DIRECTIONS FOR THIS TASK » Repeat exactly the lines below that lie between the line with "Screen dimensions: 554x554" and the line with "Given: Click the 元数据设置 dialog title", counting both of those lines as part of the answer.

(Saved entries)
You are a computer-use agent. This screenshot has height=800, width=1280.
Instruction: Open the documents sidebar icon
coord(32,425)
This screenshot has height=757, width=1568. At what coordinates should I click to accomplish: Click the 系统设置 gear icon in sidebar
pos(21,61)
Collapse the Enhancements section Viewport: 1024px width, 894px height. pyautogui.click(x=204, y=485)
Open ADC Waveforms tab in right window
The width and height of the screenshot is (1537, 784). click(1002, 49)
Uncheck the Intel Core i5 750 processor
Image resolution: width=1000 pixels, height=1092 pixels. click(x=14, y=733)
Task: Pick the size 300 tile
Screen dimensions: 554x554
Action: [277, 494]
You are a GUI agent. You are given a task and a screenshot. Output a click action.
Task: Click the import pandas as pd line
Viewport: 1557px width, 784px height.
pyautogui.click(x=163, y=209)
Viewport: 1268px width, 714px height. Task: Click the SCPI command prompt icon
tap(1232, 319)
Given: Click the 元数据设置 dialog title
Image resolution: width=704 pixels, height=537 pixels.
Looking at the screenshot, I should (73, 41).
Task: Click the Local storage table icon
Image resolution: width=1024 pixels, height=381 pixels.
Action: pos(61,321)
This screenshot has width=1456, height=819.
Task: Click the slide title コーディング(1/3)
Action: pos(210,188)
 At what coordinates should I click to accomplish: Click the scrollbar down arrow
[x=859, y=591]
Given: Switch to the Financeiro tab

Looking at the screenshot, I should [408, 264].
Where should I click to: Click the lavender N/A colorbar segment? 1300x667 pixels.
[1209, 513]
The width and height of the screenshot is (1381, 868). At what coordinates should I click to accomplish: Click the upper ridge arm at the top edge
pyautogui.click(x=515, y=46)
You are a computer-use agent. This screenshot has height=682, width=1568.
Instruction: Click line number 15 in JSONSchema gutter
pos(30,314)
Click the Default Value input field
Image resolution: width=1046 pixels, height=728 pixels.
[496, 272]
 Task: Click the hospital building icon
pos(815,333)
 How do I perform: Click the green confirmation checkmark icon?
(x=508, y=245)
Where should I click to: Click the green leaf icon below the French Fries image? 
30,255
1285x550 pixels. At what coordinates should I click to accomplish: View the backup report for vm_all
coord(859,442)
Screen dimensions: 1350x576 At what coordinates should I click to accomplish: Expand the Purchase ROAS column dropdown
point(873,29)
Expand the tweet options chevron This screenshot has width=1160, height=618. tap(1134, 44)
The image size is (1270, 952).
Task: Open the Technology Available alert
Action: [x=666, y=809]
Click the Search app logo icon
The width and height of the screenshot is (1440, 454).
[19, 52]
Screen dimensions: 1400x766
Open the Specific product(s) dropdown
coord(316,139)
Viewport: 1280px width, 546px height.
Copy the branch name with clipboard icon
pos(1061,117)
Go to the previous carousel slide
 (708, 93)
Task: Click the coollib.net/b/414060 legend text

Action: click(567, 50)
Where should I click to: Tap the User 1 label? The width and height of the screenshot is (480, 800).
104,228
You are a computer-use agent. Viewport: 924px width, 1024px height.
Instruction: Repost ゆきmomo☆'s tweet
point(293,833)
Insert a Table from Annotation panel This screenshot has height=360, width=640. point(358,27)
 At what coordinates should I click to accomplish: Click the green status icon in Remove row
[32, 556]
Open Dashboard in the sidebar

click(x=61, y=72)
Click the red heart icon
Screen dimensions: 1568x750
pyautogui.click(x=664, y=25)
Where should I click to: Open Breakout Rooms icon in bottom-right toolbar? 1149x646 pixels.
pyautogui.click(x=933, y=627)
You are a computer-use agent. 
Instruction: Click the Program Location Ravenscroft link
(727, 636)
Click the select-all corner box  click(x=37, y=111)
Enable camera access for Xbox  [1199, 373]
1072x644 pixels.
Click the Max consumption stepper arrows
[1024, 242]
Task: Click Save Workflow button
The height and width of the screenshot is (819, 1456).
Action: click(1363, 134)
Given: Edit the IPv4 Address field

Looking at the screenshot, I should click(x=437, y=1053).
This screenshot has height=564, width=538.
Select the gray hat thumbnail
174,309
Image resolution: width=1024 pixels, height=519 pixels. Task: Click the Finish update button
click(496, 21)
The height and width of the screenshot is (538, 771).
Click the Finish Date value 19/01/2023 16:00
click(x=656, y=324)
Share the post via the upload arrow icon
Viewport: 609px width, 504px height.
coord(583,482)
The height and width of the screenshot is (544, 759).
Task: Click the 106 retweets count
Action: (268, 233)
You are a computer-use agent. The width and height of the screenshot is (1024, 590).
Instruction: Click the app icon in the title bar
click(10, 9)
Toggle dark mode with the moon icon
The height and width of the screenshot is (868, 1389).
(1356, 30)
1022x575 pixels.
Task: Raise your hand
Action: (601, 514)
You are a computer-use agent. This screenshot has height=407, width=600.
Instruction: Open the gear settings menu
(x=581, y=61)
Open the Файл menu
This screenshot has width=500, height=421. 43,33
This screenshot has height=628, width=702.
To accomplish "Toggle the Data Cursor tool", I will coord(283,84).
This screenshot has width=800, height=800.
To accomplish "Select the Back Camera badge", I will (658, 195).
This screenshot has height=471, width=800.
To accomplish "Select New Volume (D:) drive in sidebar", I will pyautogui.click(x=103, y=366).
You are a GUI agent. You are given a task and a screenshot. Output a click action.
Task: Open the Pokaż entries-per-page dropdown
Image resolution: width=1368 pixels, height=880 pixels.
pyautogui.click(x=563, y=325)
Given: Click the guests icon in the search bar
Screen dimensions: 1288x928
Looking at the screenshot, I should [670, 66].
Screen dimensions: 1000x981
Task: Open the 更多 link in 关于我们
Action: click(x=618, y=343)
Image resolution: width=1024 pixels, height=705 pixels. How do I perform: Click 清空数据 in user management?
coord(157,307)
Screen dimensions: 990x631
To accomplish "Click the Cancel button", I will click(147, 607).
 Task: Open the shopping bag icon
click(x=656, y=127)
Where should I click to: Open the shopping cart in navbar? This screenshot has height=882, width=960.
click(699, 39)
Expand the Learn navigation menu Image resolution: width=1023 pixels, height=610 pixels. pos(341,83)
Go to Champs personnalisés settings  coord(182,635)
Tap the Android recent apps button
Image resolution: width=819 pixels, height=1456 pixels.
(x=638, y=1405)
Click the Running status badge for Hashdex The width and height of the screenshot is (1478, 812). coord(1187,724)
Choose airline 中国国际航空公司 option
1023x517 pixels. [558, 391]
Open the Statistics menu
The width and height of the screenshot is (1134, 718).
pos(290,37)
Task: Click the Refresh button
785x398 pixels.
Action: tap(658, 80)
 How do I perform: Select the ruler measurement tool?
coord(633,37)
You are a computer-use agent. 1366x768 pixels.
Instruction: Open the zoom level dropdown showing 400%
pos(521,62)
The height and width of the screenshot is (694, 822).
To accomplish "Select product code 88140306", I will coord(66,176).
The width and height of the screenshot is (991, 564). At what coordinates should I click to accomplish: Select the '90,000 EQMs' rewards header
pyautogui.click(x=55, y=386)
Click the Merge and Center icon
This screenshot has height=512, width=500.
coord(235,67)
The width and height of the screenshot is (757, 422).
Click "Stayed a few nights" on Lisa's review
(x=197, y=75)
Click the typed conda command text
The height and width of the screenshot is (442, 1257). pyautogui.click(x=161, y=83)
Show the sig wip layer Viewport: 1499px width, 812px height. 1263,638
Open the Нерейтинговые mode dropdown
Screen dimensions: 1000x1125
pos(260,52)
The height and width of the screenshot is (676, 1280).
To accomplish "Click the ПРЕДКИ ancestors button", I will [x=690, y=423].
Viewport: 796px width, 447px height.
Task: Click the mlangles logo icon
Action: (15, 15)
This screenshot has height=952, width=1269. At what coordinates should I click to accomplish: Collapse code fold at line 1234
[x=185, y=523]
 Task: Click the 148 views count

RESULT »
Screen dimensions: 554x554
Action: [277, 494]
You are a GUI agent. You are given a task and a screenshot. Output a click action.
Task: Click the import pandas as pd line
Viewport: 1557px width, 784px height.
pyautogui.click(x=163, y=209)
Viewport: 1268px width, 714px height. Task: Click the SCPI command prompt icon
tap(1232, 319)
Given: Click the 元数据设置 dialog title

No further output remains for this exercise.